Learn and shine

Monday, March 7, 2016

Getting started with Apache Hive

This post will explain below points.
1. How to install and configure Hive on Ubuntu.
2. How to create a table using HIVE.
3. How to load local data and HDFS external data.
4. Basic SQL commands usage in Hive

Step 1: Download latest hive tar file from the below link
https://hive.apache.org/downloads.html
Command: untar the file using below command

/usr/local> tar –xvzf  /usr/local/

Step 2: Once tar has been completed. Then we need to do some configurations to start the HIVE.

Command:to edit the bashrc file

sudo gedit  ~/.bashrc

Step 3: Add the below configuration detail in bashrc file

       export  HIVE_HOME=”/usr/local/ apache-hive-1.2.1-bin”
       export PATH= $PATH:$HIVE_HOME/bin
      export HADOOP_USER_CLASSPATH_TEST=true
     export PATH

Step 4: to avoid [ERROR] Terminal initialization failed; falling back to unsupported java.lang.IncompatibleClassChangeError: Found class jline.Terminal, but interface was expected at jline , below ling of configuration will help.

export HADOOP_USER_CLASSPATH_TEST=true

Step 5: We need to add configuration in hive-config.sh file.
Command : To add the hadoop home configuration in hive-config.sh

       cd  /usr/local/apache-hive-1.2.1-bin/bin
       sudo gedit hive-config.sh

Add the below configuration in hive-config.sh

       export HADOOP_HOME=/usr/local/hadoop

Step 6: Once above configurations completed then we need to start the hive

use hive keyword in terminal, then it will open the hive shell for you.

Step 7: This is how we will install and configure HIVE.
Now we are ready to work with HIVE.

Step 8: To know the databases available in hive?
Hive>show databases;
Step 9: To know the tables, which is available in hive?
Hive> show tables;
Step 10: How to create database in Hive?
Hive> create database cricket;
Step 11: How to use created database?
Hive> use cricket;
Step 12: How to create a table inside cricket database

       Hive> create table matchscore(
                                          match_name string,
                                          match_score int,
                                         match_location string
                                      ) row format delimited fields terminated by  ‘,’  ;

Now we have created database successfully. We need to verify whether database created or not.

open another terminal and go up to /user/local>

Step 13: How to Know the database created or not?
$usr/local> hadoop fs –ls /user/hive/warehouse

Step 14: How to Know the database table created or not?

$usr/local> hadoop fs –ls /user/hive/warehouse/cricket.db
Now we have created database and table successfully and verified the same.
We need to insert the data into respective tables.
Now How we will load the data into hive tables.

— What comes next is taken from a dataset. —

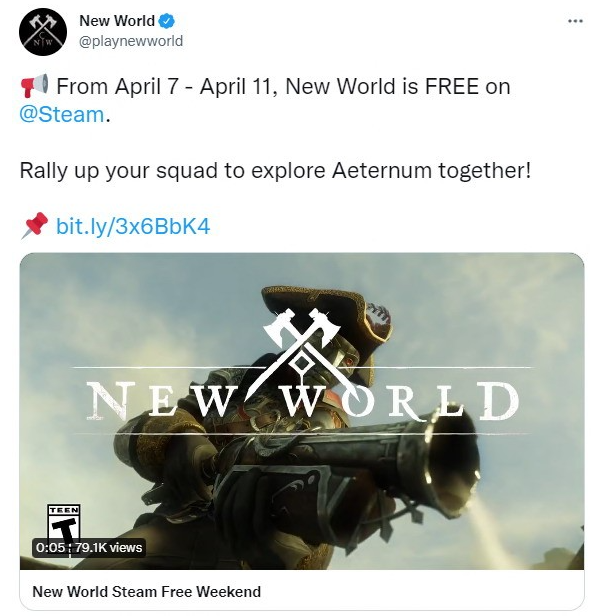Click the red megaphone emoji
Screen dimensions: 591x616
(35, 85)
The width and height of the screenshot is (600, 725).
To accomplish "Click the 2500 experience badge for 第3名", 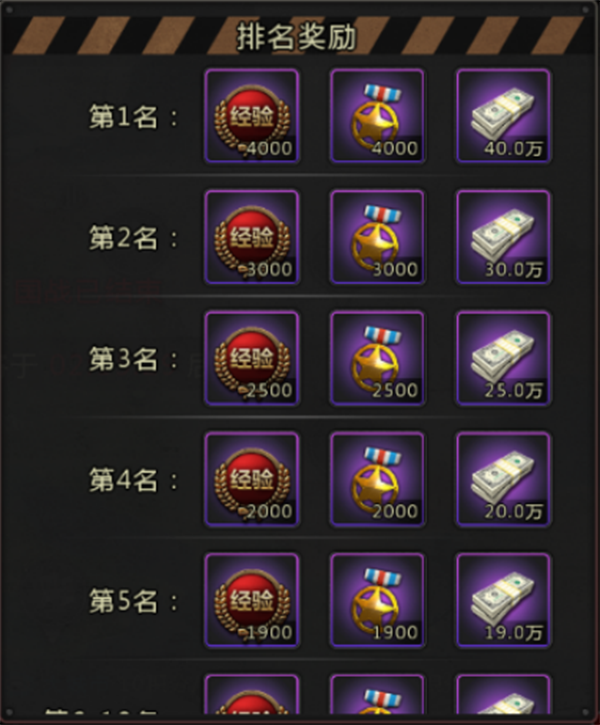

first create a file in local directory inside /usr/local/hive_demo , If hive_demo dir is not there then create the same.
Step 15: How to create file?
$usr/local/hive_demo> sudo gedit matchinfo.txt

Once we created this file, then we need to load the same into hive table, Go to HIVE shell

Step 16: How to load the data from local system to Hive table

    Hive> LOAD DATA  LOCAL INPATH  ‘/usr/local/hive_demo/matchinfo.txt’  INTO  TABLE matchscore;

Once we have loaded the file, if we want to check ,whether the file has been created inside respective database table or not
Go to terminal /usr/local
Step 17: How to check table data loaded into respective table or not?
$usr/local> hadoop fs –ls /user/hive/warehouse/cricket.db/matchscore

Step 18: How to verify the data has been loaded into Hive table or not
Hive>select * from matchscore;

This is how we will load the local data into Hive tables.
Now we need to check how will load HDFS data into HIVE tables
We can edit the existing file and add the more details to the matchinfo_details.txt file

Step 19: Create HDFS directory
$usr/local> hadoop fs –mkdir -p /usr/local/hive_demo/input

Step 20 :How to put a file in HDFS?

$usr/local>hadoop fs –put /usr/local/hive_demo/ matchinfo_details.txt /usr/local/hive_demo/input/

Now we have created hdfs directory and added the file into HDFS directory.
Step 21: How we will load data into Hive tables?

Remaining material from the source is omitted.